Field to Food Pantry is Win-Win for Farmers and Neighbors in Need
If there’s one thing Americans have learned in 2020, it’s that our food system is not as secure and robust as many of us have long believed. When the pandemic struck, the nation was shocked to see grocery store shelves empty for the first time in many people’s lives.
As millions of Americans lost their jobs, farmers and ranchers across the nation were suddenly faced with closed schools, farmers markets, and restaurants, leaving goods ready to harvest but with no buyers.
As the project manager for American Farmland Trust’s Sustainable Grazing Project in Virginia and a farmer, these are issues I care about deeply. In the past few months, I’ve heard from other farmers involved in our Grazing project who also feel that it is important for the local community to have access to a safe, healthy, and delicious product raised locally using sustainable practices.
And that’s where the idea for a project to get local beef into the hands of the local community was born. But it wasn’t until I heard from Billy Salmon of Banks Mountain Farm, one of the pilot producers in the Grazing project, that this effort started to gain traction. Billy called me and asked if I could haul four beef cattle to Seven Hills Food, a regional beef harvesting facility in Lynchburg, Virginia, for him since his processing slots—which are hard to come by for many farmers, especially during the pandemic—fell during the week he had planned a vacation. He said that he could get two additional slots if I could use them.
Though our personal farm didn’t need the slots, I knew of an effort led by Matt Coyle of Piedmont Environmental Council to bring more locally produced beef to area food pantries. Then, it clicked. It seemed like a perfect opportunity to help both farmers and the community. I called Matt to see if they could use an additional 800 pounds of ground beef for the local food banks and he was excited and appreciative of the opportunity.

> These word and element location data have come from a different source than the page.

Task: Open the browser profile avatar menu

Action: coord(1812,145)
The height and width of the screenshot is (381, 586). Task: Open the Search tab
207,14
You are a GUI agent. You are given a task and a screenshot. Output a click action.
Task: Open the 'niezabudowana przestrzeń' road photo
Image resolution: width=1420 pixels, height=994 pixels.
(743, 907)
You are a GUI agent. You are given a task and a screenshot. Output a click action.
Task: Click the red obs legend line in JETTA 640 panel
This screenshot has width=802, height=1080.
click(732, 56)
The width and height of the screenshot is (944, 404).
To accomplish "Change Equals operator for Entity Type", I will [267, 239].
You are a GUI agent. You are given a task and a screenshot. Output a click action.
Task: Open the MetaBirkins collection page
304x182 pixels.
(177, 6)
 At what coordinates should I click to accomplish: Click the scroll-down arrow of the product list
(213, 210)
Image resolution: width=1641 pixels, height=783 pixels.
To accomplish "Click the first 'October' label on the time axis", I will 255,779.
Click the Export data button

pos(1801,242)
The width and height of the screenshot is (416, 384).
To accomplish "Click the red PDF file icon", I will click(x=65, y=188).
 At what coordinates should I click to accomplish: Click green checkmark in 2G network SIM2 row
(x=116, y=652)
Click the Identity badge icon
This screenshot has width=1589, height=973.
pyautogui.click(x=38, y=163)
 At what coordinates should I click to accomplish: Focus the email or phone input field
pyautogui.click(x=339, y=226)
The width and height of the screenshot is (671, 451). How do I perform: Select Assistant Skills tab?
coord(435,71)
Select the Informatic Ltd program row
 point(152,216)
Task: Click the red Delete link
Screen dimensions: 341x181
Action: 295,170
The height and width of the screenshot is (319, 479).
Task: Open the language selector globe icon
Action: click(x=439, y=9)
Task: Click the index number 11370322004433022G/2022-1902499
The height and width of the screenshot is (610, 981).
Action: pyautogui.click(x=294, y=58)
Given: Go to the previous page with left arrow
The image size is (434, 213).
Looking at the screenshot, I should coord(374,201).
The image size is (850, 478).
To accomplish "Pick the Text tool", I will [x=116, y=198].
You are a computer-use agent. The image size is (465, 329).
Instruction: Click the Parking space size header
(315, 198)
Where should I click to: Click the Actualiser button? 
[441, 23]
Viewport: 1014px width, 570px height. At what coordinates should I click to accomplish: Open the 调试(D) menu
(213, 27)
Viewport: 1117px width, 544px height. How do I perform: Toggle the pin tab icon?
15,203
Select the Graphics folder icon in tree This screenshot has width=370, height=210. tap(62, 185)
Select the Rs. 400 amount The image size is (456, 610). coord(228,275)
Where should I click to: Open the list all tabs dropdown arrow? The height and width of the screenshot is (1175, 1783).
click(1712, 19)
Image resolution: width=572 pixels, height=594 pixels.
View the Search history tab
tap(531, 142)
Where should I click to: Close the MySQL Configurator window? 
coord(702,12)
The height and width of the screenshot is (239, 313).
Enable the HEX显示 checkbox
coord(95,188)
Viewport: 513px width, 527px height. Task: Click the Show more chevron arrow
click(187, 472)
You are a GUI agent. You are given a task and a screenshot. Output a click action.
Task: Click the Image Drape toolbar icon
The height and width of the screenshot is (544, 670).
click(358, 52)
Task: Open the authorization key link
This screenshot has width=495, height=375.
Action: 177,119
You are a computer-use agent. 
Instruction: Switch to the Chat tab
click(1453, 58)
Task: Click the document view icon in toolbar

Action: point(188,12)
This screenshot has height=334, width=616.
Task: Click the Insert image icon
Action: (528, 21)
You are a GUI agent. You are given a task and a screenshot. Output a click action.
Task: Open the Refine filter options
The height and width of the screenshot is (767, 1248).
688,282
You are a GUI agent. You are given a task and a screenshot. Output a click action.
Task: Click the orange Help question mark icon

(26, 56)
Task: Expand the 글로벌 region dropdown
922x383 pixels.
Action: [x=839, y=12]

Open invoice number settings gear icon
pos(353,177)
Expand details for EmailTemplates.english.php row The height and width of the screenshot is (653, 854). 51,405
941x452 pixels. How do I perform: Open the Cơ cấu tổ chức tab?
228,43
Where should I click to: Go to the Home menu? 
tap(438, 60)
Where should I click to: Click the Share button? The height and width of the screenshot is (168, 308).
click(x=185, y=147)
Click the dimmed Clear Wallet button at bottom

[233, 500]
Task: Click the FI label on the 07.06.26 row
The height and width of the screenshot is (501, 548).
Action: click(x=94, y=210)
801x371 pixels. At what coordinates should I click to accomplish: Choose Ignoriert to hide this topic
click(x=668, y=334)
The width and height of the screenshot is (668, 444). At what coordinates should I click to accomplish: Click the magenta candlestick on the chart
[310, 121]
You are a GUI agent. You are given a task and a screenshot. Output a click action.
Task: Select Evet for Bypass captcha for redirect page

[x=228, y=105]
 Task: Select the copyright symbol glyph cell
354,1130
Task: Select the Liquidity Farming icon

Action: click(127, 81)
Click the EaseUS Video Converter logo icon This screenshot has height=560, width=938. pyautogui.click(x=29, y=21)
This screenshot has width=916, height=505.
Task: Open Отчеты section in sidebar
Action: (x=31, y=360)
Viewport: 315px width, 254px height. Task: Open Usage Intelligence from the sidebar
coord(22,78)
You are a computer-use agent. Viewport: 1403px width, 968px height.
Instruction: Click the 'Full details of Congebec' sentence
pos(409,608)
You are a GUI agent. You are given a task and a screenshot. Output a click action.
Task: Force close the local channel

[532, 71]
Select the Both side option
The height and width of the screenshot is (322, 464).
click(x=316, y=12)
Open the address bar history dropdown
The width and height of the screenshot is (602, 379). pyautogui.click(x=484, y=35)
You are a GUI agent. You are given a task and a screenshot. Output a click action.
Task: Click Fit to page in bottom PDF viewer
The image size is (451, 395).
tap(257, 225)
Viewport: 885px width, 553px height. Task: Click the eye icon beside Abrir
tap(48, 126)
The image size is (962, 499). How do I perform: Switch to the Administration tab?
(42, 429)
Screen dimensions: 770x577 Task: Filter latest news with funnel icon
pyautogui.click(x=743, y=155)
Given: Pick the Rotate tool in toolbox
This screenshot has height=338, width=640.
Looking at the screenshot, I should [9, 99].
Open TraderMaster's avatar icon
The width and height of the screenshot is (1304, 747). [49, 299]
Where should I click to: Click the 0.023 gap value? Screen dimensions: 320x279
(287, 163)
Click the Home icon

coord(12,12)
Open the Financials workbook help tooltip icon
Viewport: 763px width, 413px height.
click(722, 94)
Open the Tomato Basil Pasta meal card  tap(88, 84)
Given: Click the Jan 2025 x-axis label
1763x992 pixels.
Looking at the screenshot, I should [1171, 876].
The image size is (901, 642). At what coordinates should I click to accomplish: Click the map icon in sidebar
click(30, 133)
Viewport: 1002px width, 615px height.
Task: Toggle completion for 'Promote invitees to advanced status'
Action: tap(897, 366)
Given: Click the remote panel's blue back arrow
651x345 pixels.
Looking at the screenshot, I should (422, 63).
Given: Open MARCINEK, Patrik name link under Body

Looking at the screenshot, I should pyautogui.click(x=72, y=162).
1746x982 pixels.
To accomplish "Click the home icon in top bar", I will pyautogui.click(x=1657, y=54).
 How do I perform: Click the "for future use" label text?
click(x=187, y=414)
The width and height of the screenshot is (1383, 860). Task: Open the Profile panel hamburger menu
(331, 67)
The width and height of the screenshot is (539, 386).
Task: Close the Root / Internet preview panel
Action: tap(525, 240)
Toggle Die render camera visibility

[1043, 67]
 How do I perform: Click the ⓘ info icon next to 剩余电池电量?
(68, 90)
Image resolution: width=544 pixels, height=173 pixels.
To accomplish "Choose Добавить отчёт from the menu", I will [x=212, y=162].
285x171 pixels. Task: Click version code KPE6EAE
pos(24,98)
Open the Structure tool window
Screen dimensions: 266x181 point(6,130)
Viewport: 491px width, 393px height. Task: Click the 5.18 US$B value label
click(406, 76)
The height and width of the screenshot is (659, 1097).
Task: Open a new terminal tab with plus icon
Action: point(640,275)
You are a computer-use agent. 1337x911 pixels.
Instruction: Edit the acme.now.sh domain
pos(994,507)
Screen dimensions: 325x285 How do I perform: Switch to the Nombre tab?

I then called John Paul Visosky of Locust Dale Cattle Company to see if he had any cull cows he wanted to market. He said he had two in field that were needing to be sold, so I picked up Billy’s four steers from Banks Mountain Farm, grabbed the two cull cows from Locust Dale, and delivered them to Seven Hills Foods for harvesting. The cattle dry aged to increase tenderness for two weeks, and then Seven Hills graciously delivered them to another partner, Local Food Hub / 4P Foods in Ivy, Virginia. 4P Foods was instrumental in delivering the beef to food banks in Madison, Culpeper, Orange, and Fauquier counties.
Through this team effort, we helped feed those in need in our community, added value to undervalued products for local producers, and highlighted the great partners and partnerships in this region.